Yes, you can 'baja. And now you can do so part way through the month, & only pay your autónomo for the part that you worked. And 'alta' again part way through a month. 

It used to be that you had to baja at the beginning of the month for the entire month, with a limit as to how long & often you did so, but this changed at the beginning of this year.

My gestor told me that you can now do so as often as you wish.


----------



## Megsmum (Sep 9, 2012)

xabiachica said:


> Yes, you can 'baja. And now you can do so part way through the month, & only pay your autónomo for the part that you worked. And 'alta' again part way through a month.
> 
> It used to be that you had to baja at the beginning of the month for the entire month, with a limit as to how long & often you did so, but this changed at the beginning of this year.
> 
> My gestor told me that you can now do so as often as you wish.
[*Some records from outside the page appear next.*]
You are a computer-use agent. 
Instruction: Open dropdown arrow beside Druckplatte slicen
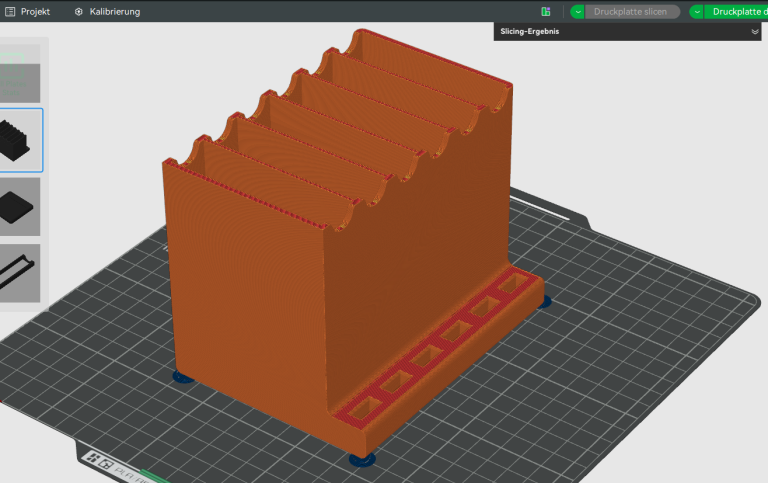tap(577, 12)
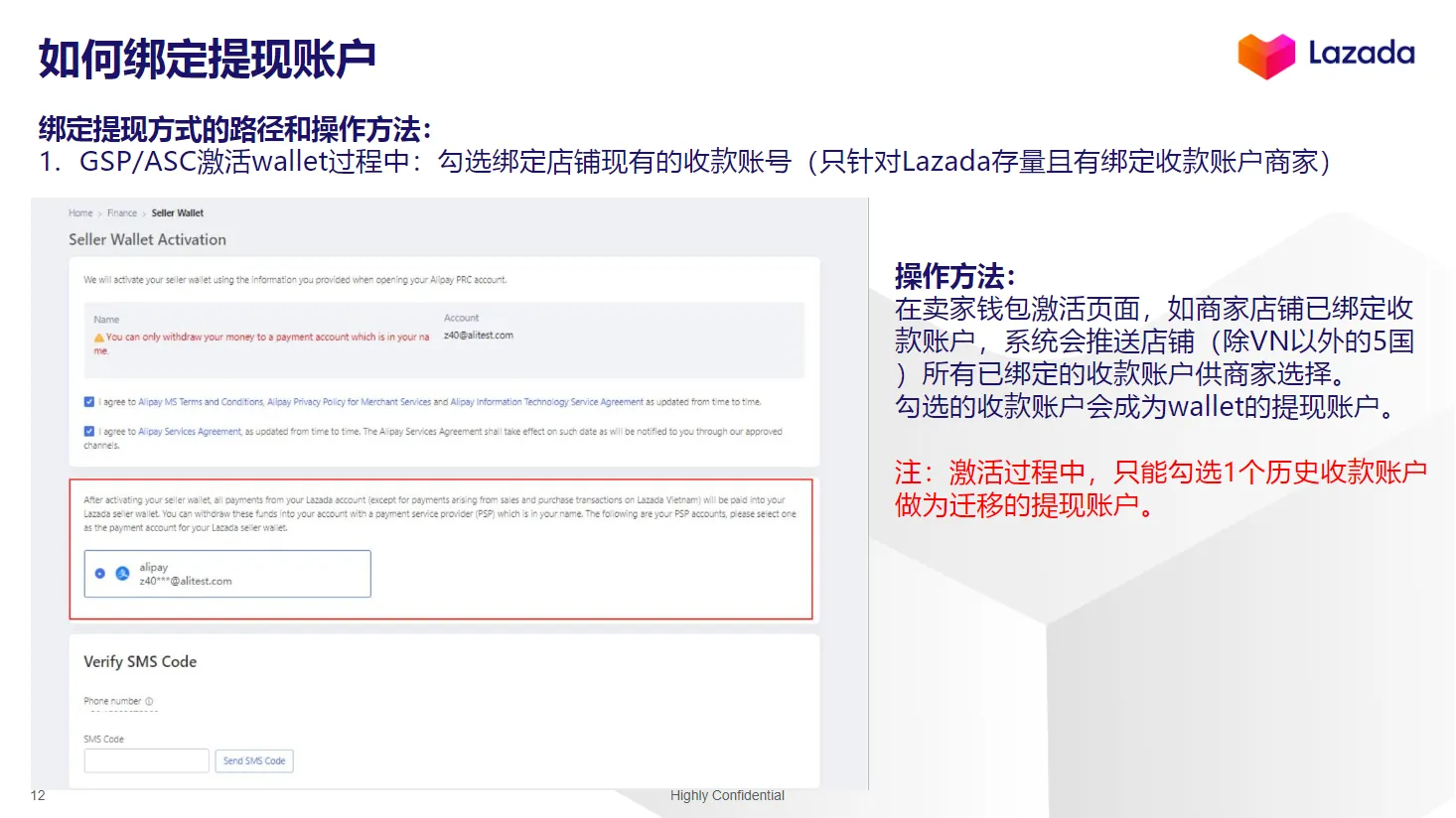The width and height of the screenshot is (1456, 818).
Task: Open Alipay Privacy Policy for Merchant Services
Action: point(350,401)
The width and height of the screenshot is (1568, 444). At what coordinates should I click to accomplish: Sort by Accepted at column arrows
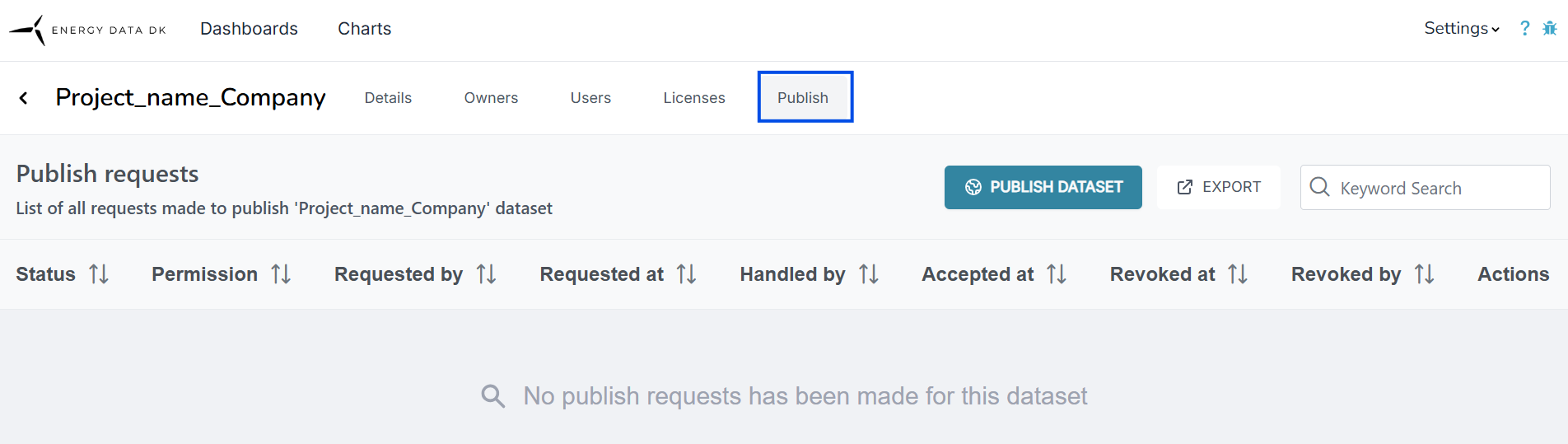[1057, 274]
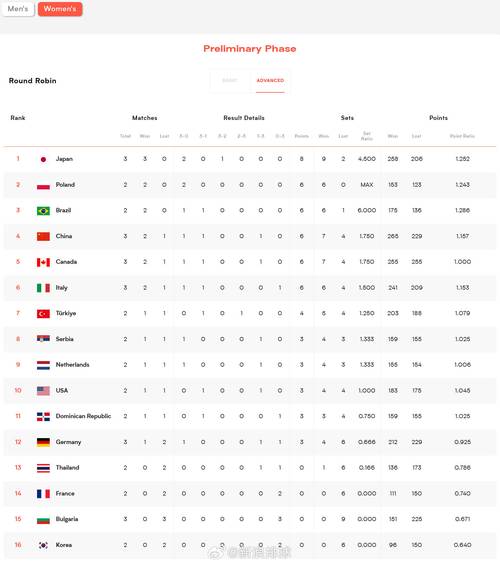Click the Japan flag icon

[43, 159]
I've read you can do this for three months. But I've yet to see anything official?


----------



## xabiaxica (Jun 23, 2009)

Megsmum said:


> I've read you can do this for three months. But I've yet to see anything official?


I haven't checked up on it - but my gestor hasn't given me bad advice yet!


----------



## Megsmum (Sep 9, 2012)

xabiachica said:


> I haven't checked up on it - but my gestor hasn't given me bad advice yet!


I knew about the part month thing, has he confirmed the three times a year ?


----------



## MikeItMo (Mar 3, 2018)

It's looking more promising.
This term 'baja' refers to a temporary suspension of working status, is this more of less correct?


----------



## Megsmum (Sep 9, 2012)

MikeItMo said:


> It's looking more promising.
> This term 'baja' refers to a temporary suspension of working status, is this more of less correct?


Yes but only for a limited time. Two months a year.


----------



## MikeItMo (Mar 3, 2018)

Just a tangential qu - how long does it take to set oneself up as autonomo - days, weeks...?


----------



## Megsmum (Sep 9, 2012)

MikeItMo said:


> Just a tangential qu - how long does it take to set oneself up as autonomo - days, weeks...?


It took me one day, it took me another five weeks to get healthcare sorted


----------



## Simon22 (May 22, 2015)

MikeItMo said:


> Just a tangential qu - how long does it take to set oneself up as autonomo - days, weeks...?





Megsmum said:


> It took me one day, it took me another five weeks to get healthcare sorted


Same here, the original paperwork was easy, the healthcare took weeks.


----------



## MikeItMo (Mar 3, 2018)

cheers!


----------



## PropBuyer2018 (May 16, 2018)

Simon22 said:


> MikeItMo said:
> 
> 
> > If one is unable to get a job (and the contribs and heathcare ins. that goes with it), could one register as autonomo- paying the monthly healthcare fees- out of capital, while not actually doing any autonomo work, and thus obtain residency this way? Is one obliged to pay under an autonomo status a certain amount of tax if registered in such a system?
> ...


I'll second that: talk to an asesor, and not a cheap one. Pick one with an office in the centre of town.

If I may be so rude: could I ask YOU some advice? I can't seem to post any threads.

I'm on a cellphone, so maybe it is just a glitch, but maybe it's because I'm brand new and they're trying to stop spammers by preventing new users from posting threads.

Or is it because I am a free user? Are free users ever allowed to post a thread?


----------